An Irishman has gone from writing an entire novel on his cell phone to having it published by crime fiction Web site.

Armagh native Stuart Neville began his novel, “The Twelve,” by punching in letters on his mobile.

“The book started life on my mobile phone,” the Web designer and writer told the Guardian. “I literally got up out of bed with this idea in my head for a novel and the first thing I put my hand on was my PDA phone. I started writing it digitally there and then on the mobile screen because it was handy, and then later copied it onto my computer.”

“The Twelve” is set in post-Irish Peace Process Northern Ireland, and tells the tale of an ex-IRA member named Fegan who’s haunted by ghosts that are urging him to kill his former comrades as redemption for his past sins.

James Ellroy, who’s penned popular fiction such as “LA Confidential” and “American Tabloid,” has been talking up the Irishman’s “cell phone” novel, calling it “the best first novel I have read in years.”

Neville was first recognized by New York literary agent Matt Sobel, who spotted a short story based on the main character in “The Twelve” on Sobel went on to sign up Neville, and now “The Twelve” will be published under the title “The Ghosts of Belfast” in Britain next month and in the U.S. this fall.

The Irishman’s novel is entirely a work of fiction, and does not include any real-life political characters, and Fegan’s targets are all invented IRA men.

“One of those Fegan targets is after a seat in the Northern Ireland power-sharing executive but is being held back by his criminal past.
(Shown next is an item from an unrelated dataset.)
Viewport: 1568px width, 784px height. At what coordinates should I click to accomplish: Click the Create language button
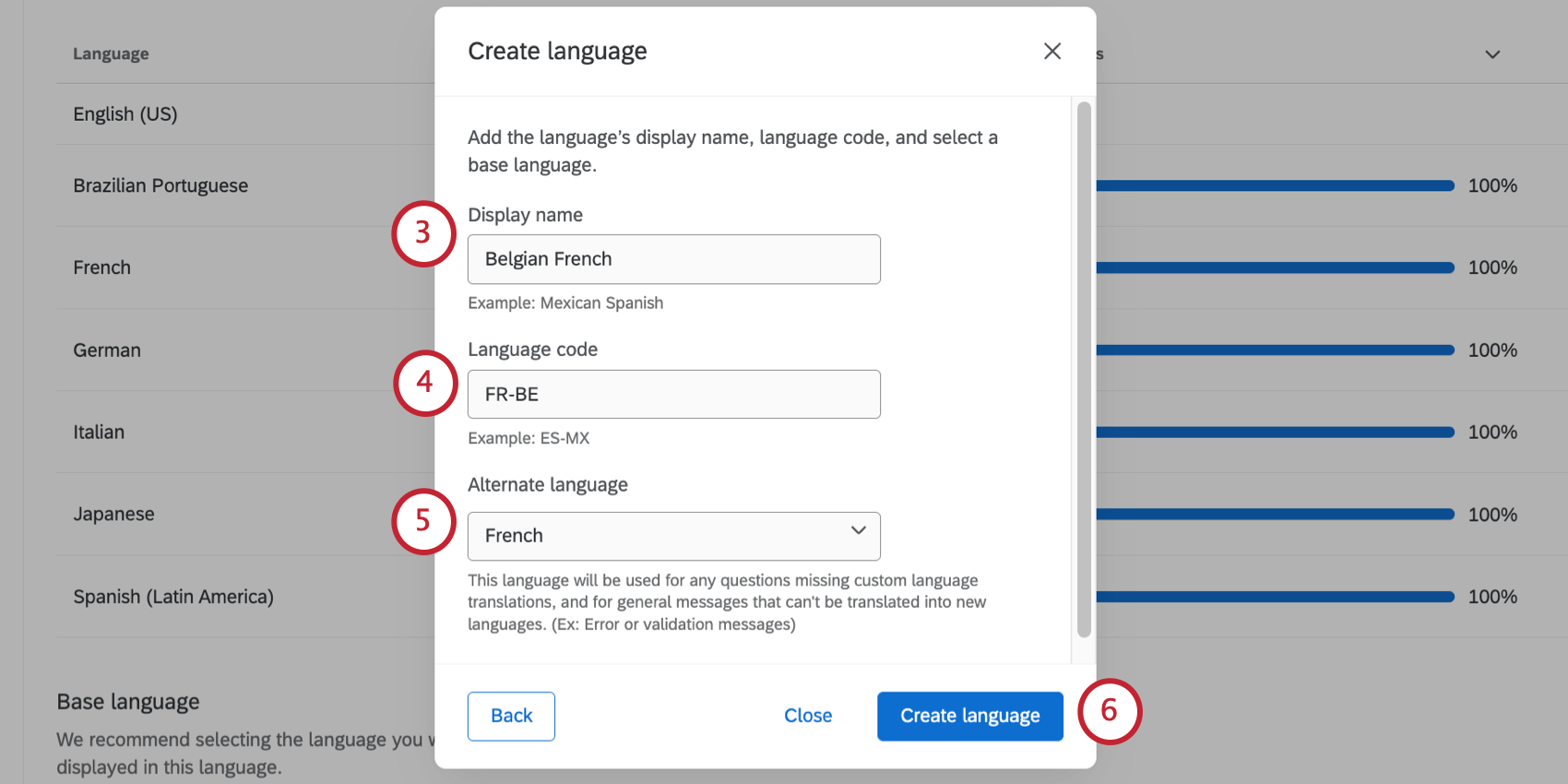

I see this book primarily as a thriller with a paranormal element to it and one that explores the themes of Northern Ireland's recent past,” Neville said.

“There are a lot of very sad people out there who have done terrible things in the past. Any kind of novel will have these kind of themes, coming out of this place, but there was nothing conscious in the telling of it.”

Neville is already working on a sequel to his anticipated debut Irish novel.